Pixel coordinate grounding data
=====

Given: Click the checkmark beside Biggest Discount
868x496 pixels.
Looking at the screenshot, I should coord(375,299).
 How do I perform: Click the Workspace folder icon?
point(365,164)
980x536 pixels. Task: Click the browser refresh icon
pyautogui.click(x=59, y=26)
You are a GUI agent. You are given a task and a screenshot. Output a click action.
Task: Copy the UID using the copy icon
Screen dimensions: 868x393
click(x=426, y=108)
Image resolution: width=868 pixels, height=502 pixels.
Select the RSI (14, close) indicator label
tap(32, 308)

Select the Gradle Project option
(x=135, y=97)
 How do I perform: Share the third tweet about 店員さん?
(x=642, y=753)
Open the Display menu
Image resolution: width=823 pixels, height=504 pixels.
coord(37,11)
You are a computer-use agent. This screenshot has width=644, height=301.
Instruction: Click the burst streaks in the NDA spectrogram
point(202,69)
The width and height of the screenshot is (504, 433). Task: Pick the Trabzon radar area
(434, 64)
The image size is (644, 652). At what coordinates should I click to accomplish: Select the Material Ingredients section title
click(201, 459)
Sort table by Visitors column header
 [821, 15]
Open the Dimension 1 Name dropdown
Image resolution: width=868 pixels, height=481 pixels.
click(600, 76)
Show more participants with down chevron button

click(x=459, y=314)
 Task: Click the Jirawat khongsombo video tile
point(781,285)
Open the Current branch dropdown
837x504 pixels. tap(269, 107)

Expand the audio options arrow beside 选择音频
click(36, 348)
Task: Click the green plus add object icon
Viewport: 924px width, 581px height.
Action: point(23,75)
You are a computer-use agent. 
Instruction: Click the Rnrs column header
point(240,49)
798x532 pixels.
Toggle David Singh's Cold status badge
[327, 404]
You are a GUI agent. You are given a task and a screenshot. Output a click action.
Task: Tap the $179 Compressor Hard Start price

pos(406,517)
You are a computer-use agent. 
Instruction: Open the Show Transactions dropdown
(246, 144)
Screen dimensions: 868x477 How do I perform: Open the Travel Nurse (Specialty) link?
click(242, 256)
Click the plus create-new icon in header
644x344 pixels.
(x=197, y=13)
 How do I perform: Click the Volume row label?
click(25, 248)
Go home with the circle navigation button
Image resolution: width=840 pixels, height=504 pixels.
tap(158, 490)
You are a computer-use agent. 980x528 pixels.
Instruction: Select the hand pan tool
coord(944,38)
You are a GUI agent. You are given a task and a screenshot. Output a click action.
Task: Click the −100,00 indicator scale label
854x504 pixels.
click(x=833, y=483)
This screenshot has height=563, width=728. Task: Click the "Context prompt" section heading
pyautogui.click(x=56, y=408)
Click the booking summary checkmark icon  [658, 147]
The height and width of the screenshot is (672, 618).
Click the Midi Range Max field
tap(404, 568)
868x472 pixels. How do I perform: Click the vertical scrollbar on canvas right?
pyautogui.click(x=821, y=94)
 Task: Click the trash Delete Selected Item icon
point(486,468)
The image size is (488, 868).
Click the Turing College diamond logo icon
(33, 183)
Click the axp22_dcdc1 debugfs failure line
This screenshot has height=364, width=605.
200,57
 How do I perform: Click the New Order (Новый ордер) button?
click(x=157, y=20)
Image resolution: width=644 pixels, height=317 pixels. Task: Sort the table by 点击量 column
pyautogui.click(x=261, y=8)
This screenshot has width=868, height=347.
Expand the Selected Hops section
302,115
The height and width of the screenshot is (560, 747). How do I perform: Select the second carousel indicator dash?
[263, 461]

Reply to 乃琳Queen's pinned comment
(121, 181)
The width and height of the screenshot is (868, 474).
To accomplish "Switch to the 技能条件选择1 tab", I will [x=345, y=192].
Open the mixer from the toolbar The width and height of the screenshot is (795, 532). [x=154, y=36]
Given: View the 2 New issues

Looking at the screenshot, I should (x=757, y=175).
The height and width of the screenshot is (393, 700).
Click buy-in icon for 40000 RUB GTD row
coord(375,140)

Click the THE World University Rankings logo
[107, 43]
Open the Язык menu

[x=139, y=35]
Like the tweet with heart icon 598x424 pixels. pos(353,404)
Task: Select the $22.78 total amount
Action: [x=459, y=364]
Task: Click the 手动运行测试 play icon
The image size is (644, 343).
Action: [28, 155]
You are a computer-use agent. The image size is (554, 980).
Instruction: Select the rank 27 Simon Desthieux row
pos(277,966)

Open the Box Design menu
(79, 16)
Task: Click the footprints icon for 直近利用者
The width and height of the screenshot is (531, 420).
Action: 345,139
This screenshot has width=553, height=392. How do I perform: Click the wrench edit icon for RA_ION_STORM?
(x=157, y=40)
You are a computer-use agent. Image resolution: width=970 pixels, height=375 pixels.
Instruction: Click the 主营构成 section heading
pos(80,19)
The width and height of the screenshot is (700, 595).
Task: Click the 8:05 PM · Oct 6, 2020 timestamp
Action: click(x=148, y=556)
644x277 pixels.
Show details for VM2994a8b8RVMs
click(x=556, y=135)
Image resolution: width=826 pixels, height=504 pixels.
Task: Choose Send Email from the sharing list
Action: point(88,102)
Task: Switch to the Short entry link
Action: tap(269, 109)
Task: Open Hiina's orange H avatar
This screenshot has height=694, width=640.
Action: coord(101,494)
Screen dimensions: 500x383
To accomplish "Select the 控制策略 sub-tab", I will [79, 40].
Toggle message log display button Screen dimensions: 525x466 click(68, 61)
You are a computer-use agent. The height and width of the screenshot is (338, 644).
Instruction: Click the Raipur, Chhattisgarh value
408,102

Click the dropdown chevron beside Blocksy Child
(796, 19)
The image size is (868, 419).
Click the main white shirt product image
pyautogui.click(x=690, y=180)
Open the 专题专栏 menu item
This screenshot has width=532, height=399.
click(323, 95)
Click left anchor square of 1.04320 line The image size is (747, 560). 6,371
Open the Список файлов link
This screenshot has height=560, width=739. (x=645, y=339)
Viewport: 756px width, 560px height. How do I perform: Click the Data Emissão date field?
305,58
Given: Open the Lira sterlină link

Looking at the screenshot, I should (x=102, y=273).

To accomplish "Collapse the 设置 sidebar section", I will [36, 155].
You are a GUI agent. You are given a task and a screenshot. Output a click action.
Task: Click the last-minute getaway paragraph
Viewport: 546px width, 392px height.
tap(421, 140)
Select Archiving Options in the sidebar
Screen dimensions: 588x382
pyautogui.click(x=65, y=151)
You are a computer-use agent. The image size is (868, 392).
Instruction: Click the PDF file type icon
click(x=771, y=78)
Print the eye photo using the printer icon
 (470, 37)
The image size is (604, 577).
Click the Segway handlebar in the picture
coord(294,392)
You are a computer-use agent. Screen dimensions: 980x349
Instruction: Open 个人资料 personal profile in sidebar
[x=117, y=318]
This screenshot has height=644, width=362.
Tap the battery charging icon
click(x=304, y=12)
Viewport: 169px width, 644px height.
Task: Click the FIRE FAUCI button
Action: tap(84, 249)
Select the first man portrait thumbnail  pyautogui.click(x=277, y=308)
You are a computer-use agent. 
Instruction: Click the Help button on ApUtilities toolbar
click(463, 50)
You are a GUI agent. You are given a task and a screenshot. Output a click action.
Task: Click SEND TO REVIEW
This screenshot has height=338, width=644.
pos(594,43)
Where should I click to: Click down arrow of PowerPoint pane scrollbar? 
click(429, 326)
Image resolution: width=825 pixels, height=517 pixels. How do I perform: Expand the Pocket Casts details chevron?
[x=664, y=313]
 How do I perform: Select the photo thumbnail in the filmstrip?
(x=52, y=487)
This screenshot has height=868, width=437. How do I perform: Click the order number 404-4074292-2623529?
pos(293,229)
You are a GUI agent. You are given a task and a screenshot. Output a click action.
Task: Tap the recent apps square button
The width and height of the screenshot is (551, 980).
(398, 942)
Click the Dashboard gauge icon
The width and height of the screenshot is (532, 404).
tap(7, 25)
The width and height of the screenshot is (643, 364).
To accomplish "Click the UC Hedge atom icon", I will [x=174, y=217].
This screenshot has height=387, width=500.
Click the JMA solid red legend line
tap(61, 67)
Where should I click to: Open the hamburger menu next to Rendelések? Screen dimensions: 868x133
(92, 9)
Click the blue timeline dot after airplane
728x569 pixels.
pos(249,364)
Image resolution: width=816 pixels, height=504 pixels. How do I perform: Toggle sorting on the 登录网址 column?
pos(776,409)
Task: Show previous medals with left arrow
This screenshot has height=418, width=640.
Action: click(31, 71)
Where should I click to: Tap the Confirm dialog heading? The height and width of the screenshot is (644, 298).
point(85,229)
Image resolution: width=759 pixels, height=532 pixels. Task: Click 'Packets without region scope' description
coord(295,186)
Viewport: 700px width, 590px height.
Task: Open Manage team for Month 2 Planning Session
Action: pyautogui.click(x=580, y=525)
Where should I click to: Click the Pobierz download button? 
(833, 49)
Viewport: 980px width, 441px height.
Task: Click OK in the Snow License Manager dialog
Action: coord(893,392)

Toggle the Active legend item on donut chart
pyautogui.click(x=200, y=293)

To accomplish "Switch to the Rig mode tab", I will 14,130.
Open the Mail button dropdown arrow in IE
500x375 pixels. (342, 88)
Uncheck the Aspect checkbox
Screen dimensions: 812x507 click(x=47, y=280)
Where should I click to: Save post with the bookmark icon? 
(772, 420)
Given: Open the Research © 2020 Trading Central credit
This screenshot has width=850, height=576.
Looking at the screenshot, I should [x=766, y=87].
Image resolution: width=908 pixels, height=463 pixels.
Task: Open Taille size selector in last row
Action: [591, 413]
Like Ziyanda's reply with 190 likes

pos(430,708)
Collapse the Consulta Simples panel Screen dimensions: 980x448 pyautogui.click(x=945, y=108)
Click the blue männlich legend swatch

=====

_Exercise objective:_ Of the lines above, retype only those from the line containing "How do I perform: Click the Workspace" through the line containing "Task: Copy the UID using the copy icon", including both, exactly.

_Written solution:_
 How do I perform: Click the Workspace folder icon?
point(365,164)
980x536 pixels. Task: Click the browser refresh icon
pyautogui.click(x=59, y=26)
You are a GUI agent. You are given a task and a screenshot. Output a click action.
Task: Copy the UID using the copy icon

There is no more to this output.